À la suite de plusieurs visites, la femme, qui s'appelle Suzanne Hiltermann, alias Touty, revient. Elle distribue les vrais faux-papiers qu'elle a fait fabriquer par le réseau, après avoir amené chacun des rescapés, un par un, au photomaton du boulevard Saint-Michel. Elle les prévient: Demain on bouge. Maintenant, écoutez-moi attentivement. Le dernier groupe que nous avons déplacé a été pris et nous avons perdu les meilleurs de nos gens. La perte de nos guides est liée au fait qu'un des rescapés ne nous avait pas prévenu qu'il ne pourrait pas marcher durant 35 heures. Maintenant, je vous le demande, si l'un d'entre vous ne se sent pas capable de marcher aussi longtemps dans des circonstances difficiles, qu'il le dise tout de suite.

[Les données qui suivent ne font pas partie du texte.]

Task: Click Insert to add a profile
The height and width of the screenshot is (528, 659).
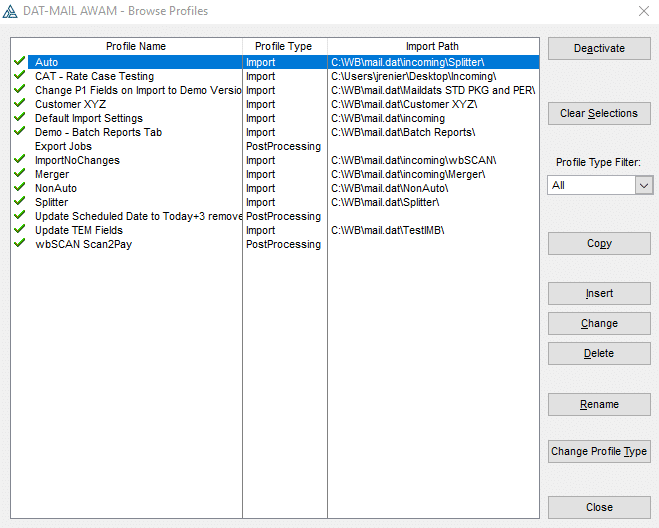Action: 599,293
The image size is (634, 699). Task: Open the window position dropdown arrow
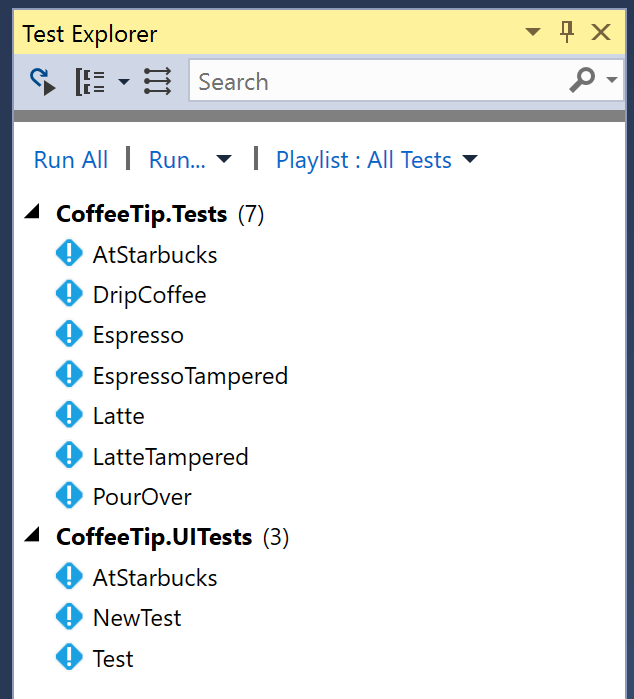[x=533, y=32]
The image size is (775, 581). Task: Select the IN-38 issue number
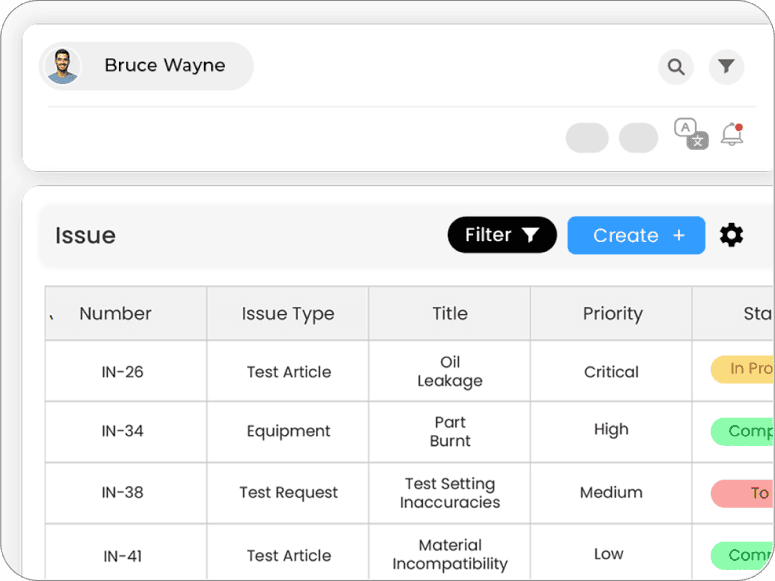(123, 492)
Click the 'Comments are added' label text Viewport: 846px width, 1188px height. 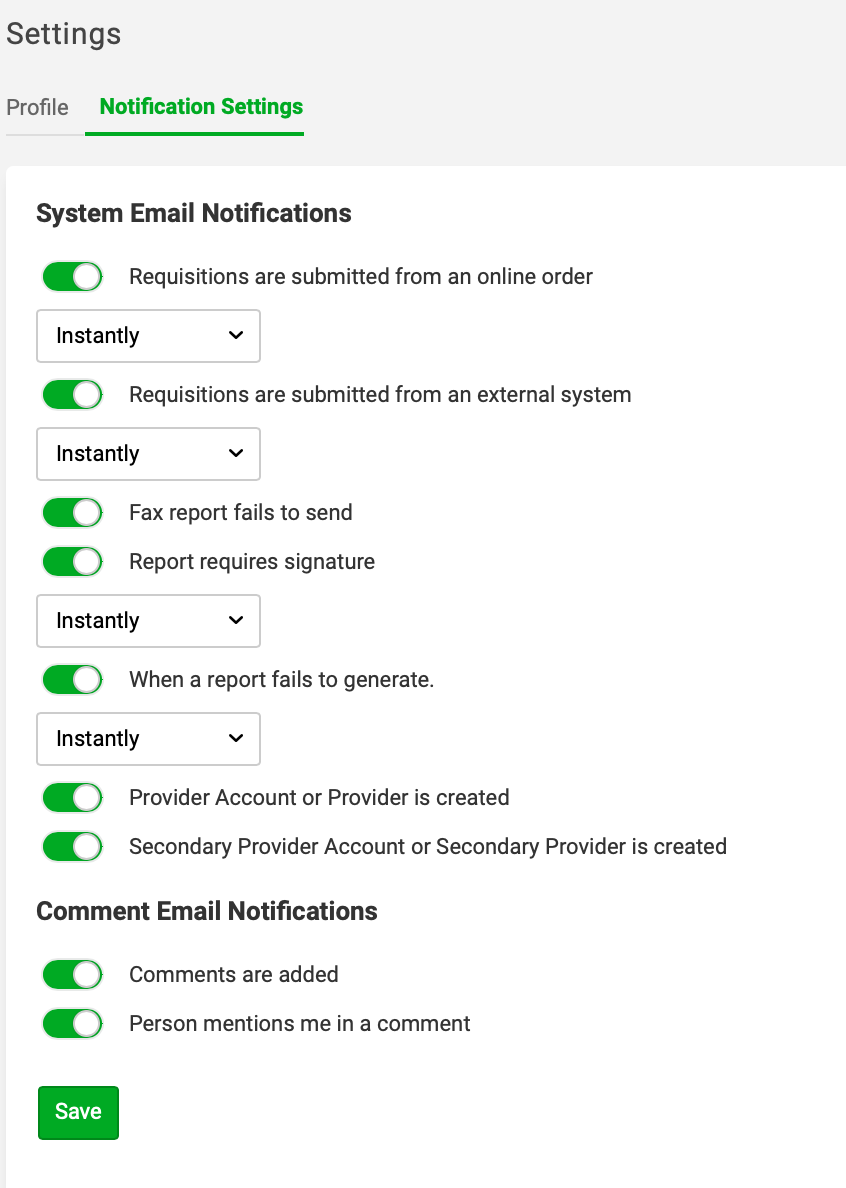[233, 974]
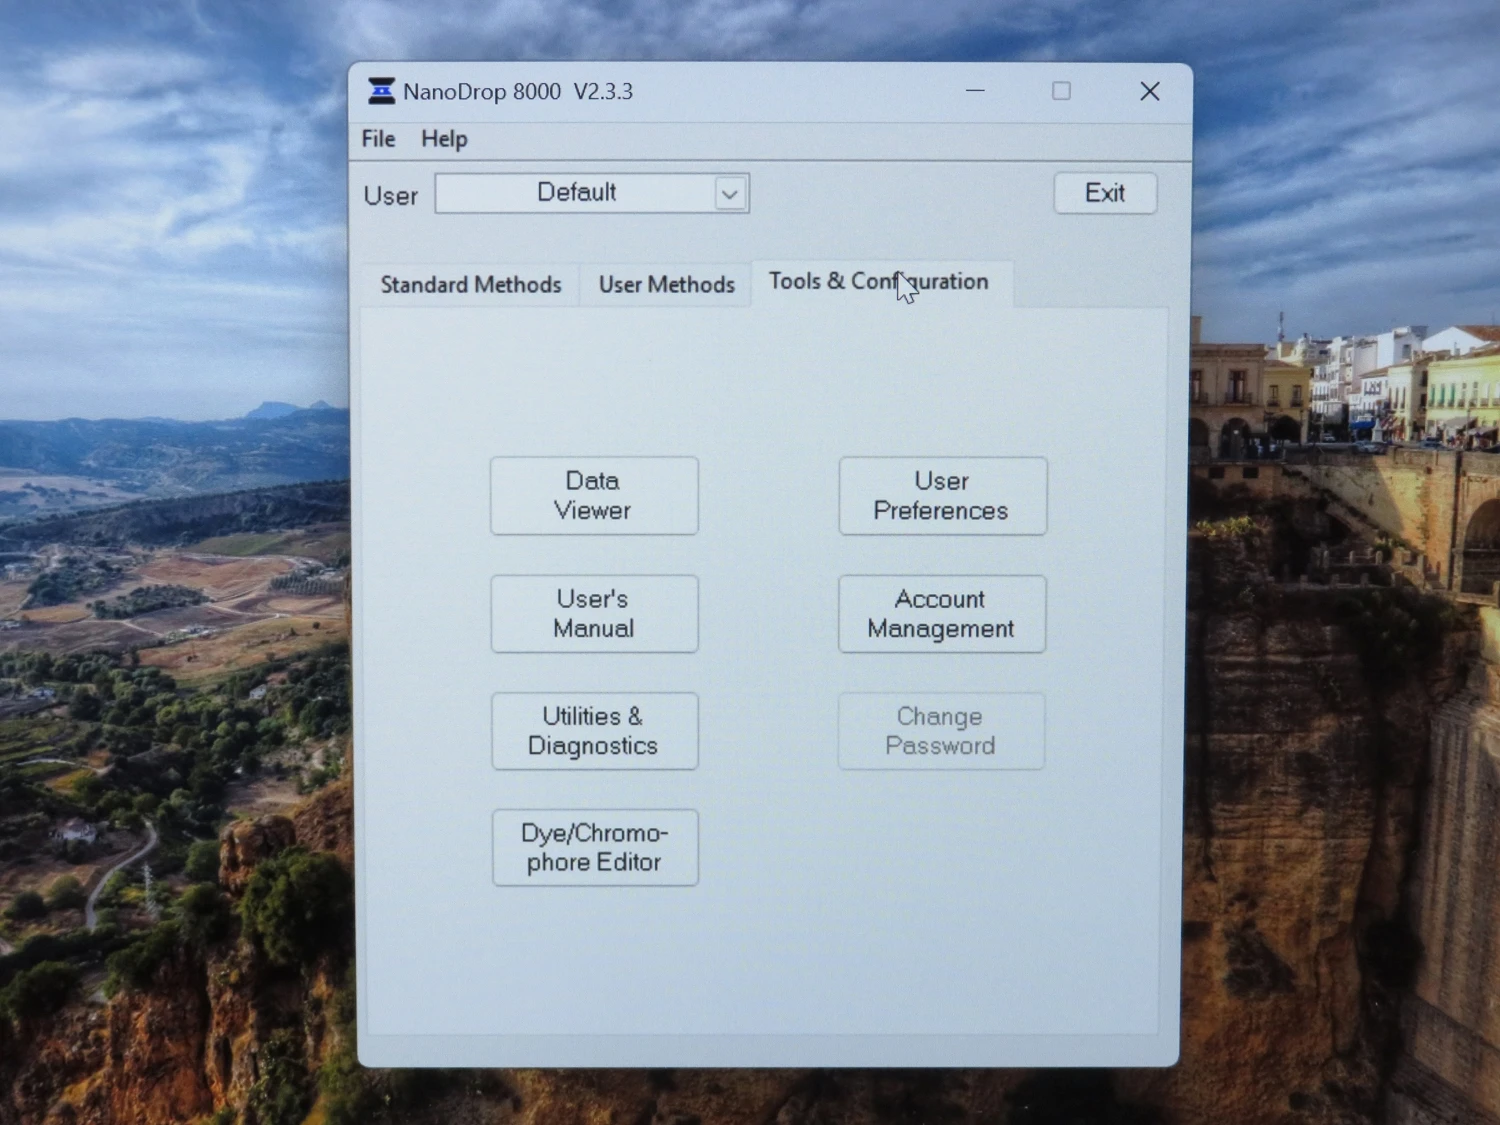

Personne n'ose piper mot. Ses compagnons regardent Victor, mais ne veulent pas le dénoncer. Finalement Victor prend la parole : Ma'am, j'aurais peut-être des difficultés. Je vais avoir besoin d'un aide. À quoi, Touty répond: Je serais là demain à 5h00 du matin pour te ramasser. J'aurai un médecin.
Elle revient le lendemain avec le médecin et une femme d'une cinquantaine d'années. Ni l'un ni l'autre ne parlent anglais. Touty traduit. Victor est gêné de devoir se déshabiller devant deux femmes. Ce n'est pas le moment de se préoccuper de ces choses là, lui déclare Touty. Il retire son pantalon. Le médecin l'examine rapidement puis secoue la tête en fronçant les sourcils.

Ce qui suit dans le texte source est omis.